Its amazing that this video is free.
Thank you! I've learned a lot on my own, but for many years when I first started, I was taught for free. So this is my way of passing my knowledge along and to leave a legacy behind for other people so they don't have to make all the mistakes I did.
Speaking of which, I have a redo of this video on the way. I've revised my technique since making this video. I now use a Woodpecker Mini Square and a transfer punch chucked into the drill press to make sure the table is square with the chuck, *and* I then use the same mini square and transfer punch to make sure the *neck heel* is square to the chuck, when it's mounted in the drill press vise.
To correct for unevenness, I shim the Y axis directly under the neck heel before clamping it in the vise, and the X axis under the actual base of the drill press vise.
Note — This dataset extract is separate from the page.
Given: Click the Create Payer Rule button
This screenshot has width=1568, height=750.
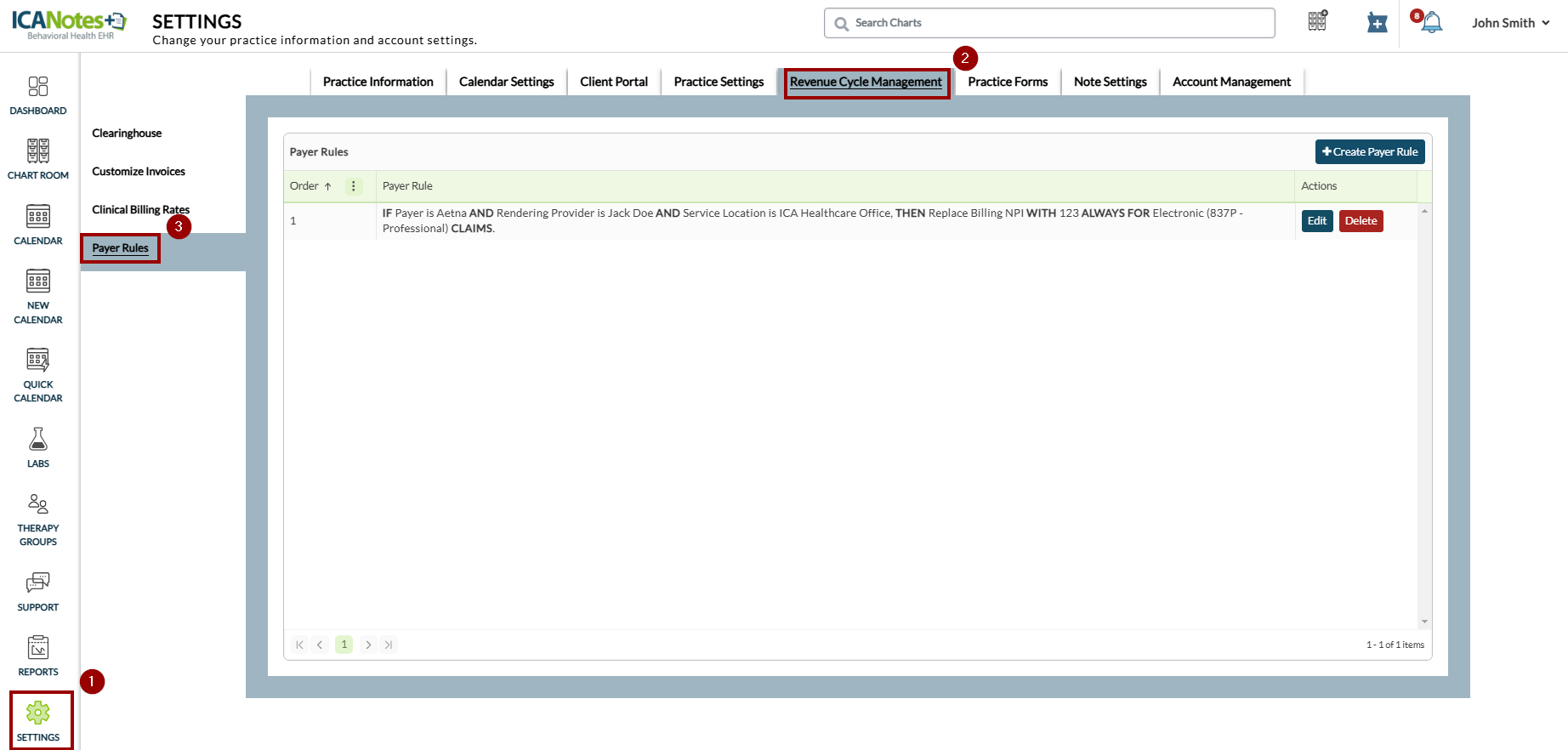Looking at the screenshot, I should click(1369, 151).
On the most recent job I did, I needed to shim .018" under the heel and .030" under the vise to get everything square to the drill chuck.
I'm also now using a step bit that goes from 3/16" - 1/4" to make the initial widening. Then I deepen the hole with a 1/4" bit, and finally, I use a 17/64" (.265") chucking reamer to widen the deepened hole to the appropriate width.
Then I install the inserts as shown here.
It's a subtle difference, but I no longer use a twist bit to pull the workpiece to center, and instead use a step bit. It's much more accurate, and using a mini square and transfer punch is also much more accurate. The bubble level can work if the drill press table is perfectly plumb and level with the earth -- but that's not likely! So I was in error to be using it in this way in this video.
I got OK results, but occasionally the screws would have a hard time threading in, because they weren't perfectly square. Haven't had that issue since I went to this newer, much more precise method.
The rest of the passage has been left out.